Thursday, February 06, 2014

Signs of age

This Sunday will be the second time in my life that there has been a well-publicized fiftieth anniversary of a public event that I am old enough to remember.  This time, of course, it concerns the Beatles' appearance on the Ed Sullivan Show on February 9, 1964.

The first famous event that I can remember from fifty years later was the assassination of President Kennedy.  I recall my first grade teacher being called out of the room to hear something on the radio.  This seemed very odd, and had certainly never happened before.  Then she came back in and told us the news.  I found it surreal (not that I knew the word), not just because I was so young, but also because those were such innocent times for people growing up in the U.S.  In retrospect, so far as dark events are concerned, there had already been the Cuban missile crisis, not to mention that crazy things had been happening in Vietnam, such as monks burning themselves and the Diem assassination.  Go back less than twenty years, and one had the Holocaust.  But I am pretty sure that I knew little or even nothing about all that.  I was living, so far as I could tell, in more of a Disney-style universe.

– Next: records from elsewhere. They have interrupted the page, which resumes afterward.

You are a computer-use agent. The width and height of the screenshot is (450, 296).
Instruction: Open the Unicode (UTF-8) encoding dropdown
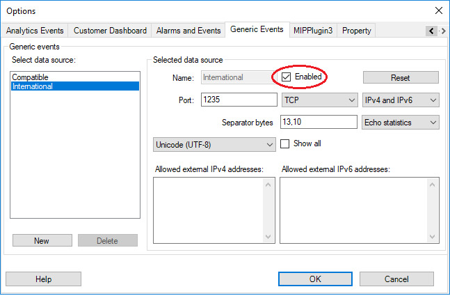point(214,144)
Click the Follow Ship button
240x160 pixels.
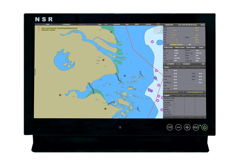pos(168,48)
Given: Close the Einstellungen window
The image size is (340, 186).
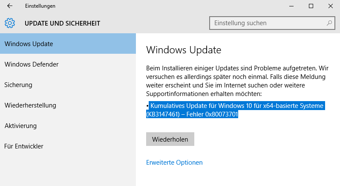Looking at the screenshot, I should pyautogui.click(x=330, y=6).
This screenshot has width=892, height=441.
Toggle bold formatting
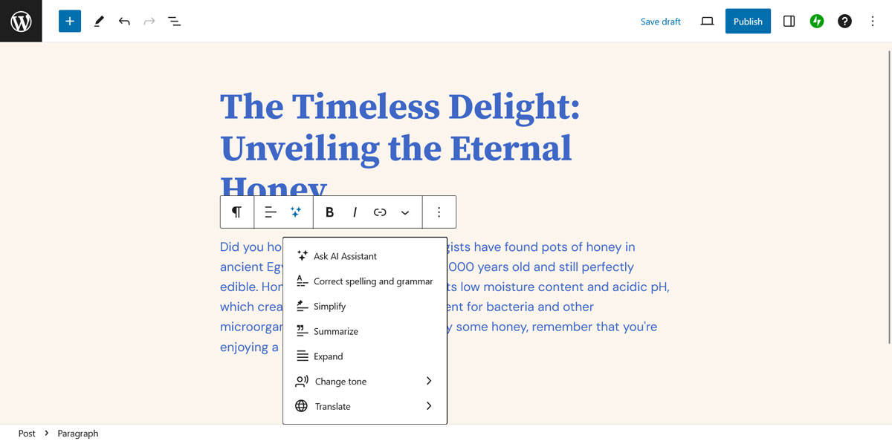330,212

Then, over the weekend, Ruby shockingly shot Oswald.  I recall our discussing it in class, presumably on Monday. By now the whole run of events felt truly unfathomable and incomprehensible.  I remember making a comment in class about how all these shootings were like cowboys and Indians.  But even as I said it, I felt that it was inadequate and had failed to convey what I meant (which I evidently couldn't put into words, but had more to do with perplexity than grief).

Anyway, next came the Beatles.  I was too young to comprehend the weeks of national gloom that their arrival evidently broke.  Nor did I know anything at the time about the famous airport press conference, the girls staking out the hotel, Murray the K playing them around the clock, and so forth.  But I did know that my older brother had successfully petitioned my parents to watch the Ed Sullivan Show at 8 o'clock.  My regular bedtime was 7:30.  Whatever this "beetles" or "Beatles" thing was, I didn't want to miss out just because I was younger.  At the same time, however, I had no clue about who or what they were.  I was unaware, not just of the "a" in Beatles, but even of their being a musical group.  I believe I was envisioning some sort of exciting mechanical, metallic buzzing "beetles" that would be fun to watch on our black-and-white TV.

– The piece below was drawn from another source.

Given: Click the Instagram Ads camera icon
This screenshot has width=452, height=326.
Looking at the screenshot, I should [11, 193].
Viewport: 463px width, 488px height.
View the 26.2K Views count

My parents allowed me to stay up for the Sullivan show, so long as I was ready to go to bed immediately afterwards.  But the moment I heard them, I said "I'm going to bed now."  At that point, growing up in my household, I am fairly certain that I had never heard rock music before.  (If my brother had gotten to hear them on the radio, I hadn't noticed.)

That's it for my contemporaneous memory of the Beatles' first appearance in America.